● Metinden parça:
------------------------------
Türkiye'de emeklilik sistemine dair çarpıcı veriler dikkat çekiyor. Toplamda aylık ödenen dosya sayısı 16 milyona ulaşırken, 1.8 çalışana bir emekli düşüyor. Ancak sosyal güvenlik sisteminin sürdürülebilirliği için bu oranın ideal seviyede, yani 4 çalışana bir emekli şeklinde olması gerektiği vurgulanıyor. Orta Vadeli Program (OVP) kapsamında, bu sorunun çözümüne yönelik emeklilik sistemi ve maaş hesaplama yöntemlerini de içeren bir dizi düzenlemenin yapılması planlanıyor.
Milyonlarca emekliyi ilgilendiren emeklilik sisteminde köklü değişiklikler gündeme geliyor. Orta Vadeli Program’da (OVP) yer alan düzenlemelerle, mevcut emeklilik sisteminin yerine, daha uzun çalışma sürelerini teşvik eden bir model getirilmesi planlanıyor.
ÇALIŞMA SÜRESİ
Yapılacak düzenleme ile çalışanlar için emeklilikte alacakları aylığı belirleyen parametrelerde de değişiklik öngörülüyor. Buna göre sadece yatırılan Prime Esas Kazanç miktarları değil çalışma gün sayıları da etkili olacak.
Böylece emeklilikte daha çok aylık almak isteyenler sistemde daha çok kalmayı tercih edecek. Şu anda karma bir sistem olarak uygulanan aylık bağlama modelinde üç ayrı dönem ele alınıyor.
1999 öncesi, 1999 ile 2008 arası ve 2008 sonrası için ayrı ayrı hesaplamalar yapılıyor.
Maaş hesabında kullanılan parametreler şunlar:
■ Sigortalının çalışırken ödediği primler (SPEK: Sosyal Güvenlik Prime Esas kazanç)
■ Üç dönem için aylık bağlama oranları *Önceki yılın güncelleme katsayısı
■ Önceki yılın enflasyon oranı
■ Önceki yıl büyümenin yüzde 30'u
■ İçinde bulunulan yılın enflasyon artışları
DİLEKÇE TARİHİ
Maaş bağlanırken kullanılan güncelleme katsayısı yıldan yıla aylıkları da değiştiriyor.
------------------------------
● Verilen bilgiler:
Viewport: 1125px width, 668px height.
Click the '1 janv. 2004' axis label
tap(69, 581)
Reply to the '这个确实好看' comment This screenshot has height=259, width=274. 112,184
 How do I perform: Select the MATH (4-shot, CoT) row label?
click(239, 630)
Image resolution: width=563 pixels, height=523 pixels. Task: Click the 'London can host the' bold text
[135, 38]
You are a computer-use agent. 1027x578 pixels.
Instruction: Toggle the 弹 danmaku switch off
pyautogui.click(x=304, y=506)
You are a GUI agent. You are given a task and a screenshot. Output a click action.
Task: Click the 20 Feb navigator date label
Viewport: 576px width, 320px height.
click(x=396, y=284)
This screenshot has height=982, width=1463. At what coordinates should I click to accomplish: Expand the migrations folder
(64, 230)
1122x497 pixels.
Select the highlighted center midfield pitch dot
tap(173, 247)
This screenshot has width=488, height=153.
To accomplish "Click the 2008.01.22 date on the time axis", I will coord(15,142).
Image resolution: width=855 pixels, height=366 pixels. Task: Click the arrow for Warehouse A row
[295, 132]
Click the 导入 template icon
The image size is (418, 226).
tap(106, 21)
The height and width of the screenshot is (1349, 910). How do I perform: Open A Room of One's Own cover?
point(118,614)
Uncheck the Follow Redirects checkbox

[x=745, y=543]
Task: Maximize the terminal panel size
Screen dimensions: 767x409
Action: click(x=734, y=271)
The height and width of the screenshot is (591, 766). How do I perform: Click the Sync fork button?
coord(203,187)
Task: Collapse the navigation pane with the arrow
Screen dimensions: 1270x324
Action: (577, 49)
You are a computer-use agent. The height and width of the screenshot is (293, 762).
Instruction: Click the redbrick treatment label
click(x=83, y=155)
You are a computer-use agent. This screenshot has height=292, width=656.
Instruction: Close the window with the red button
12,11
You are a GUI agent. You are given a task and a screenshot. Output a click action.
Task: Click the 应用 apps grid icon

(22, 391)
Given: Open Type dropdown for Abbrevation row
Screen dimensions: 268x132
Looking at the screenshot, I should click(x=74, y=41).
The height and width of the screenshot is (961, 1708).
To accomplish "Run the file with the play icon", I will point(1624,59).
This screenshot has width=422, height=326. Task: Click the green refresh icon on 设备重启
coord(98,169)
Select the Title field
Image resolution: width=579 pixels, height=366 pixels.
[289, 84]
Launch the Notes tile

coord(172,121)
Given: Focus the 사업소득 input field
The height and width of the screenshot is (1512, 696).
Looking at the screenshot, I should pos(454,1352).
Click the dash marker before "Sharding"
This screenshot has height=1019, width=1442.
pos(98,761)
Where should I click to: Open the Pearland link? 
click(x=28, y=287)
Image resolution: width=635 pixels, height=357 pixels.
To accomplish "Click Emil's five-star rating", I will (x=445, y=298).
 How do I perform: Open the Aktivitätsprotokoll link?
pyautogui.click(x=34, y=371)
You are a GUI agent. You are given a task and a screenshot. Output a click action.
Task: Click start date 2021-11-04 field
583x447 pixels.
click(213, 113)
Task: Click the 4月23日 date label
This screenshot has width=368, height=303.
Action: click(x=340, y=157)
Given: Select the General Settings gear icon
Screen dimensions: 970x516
------------------------------
Emeklilik haberinde "Milyonlarca emekliyi ilgilendiren" sözlerinden "Prime Esas kazanç)" sözlerine kadar olan kısmı hiç değiştirmeden çıkarıp yazın.

Milyonlarca emekliyi ilgilendiren emeklilik sisteminde köklü değişiklikler gündeme geliyor. Orta Vadeli Program’da (OVP) yer alan düzenlemelerle, mevcut emeklilik sisteminin yerine, daha uzun çalışma sürelerini teşvik eden bir model getirilmesi planlanıyor.
ÇALIŞMA SÜRESİ
Yapılacak düzenleme ile çalışanlar için emeklilikte alacakları aylığı belirleyen parametrelerde de değişiklik öngörülüyor. Buna göre sadece yatırılan Prime Esas Kazanç miktarları değil çalışma gün sayıları da etkili olacak.
Böylece emeklilikte daha çok aylık almak isteyenler sistemde daha çok kalmayı tercih edecek. Şu anda karma bir sistem olarak uygulanan aylık bağlama modelinde üç ayrı dönem ele alınıyor.
1999 öncesi, 1999 ile 2008 arası ve 2008 sonrası için ayrı ayrı hesaplamalar yapılıyor.
Maaş hesabında kullanılan parametreler şunlar:
■ Sigortalının çalışırken ödediği primler (SPEK: Sosyal Güvenlik Prime Esas kazanç)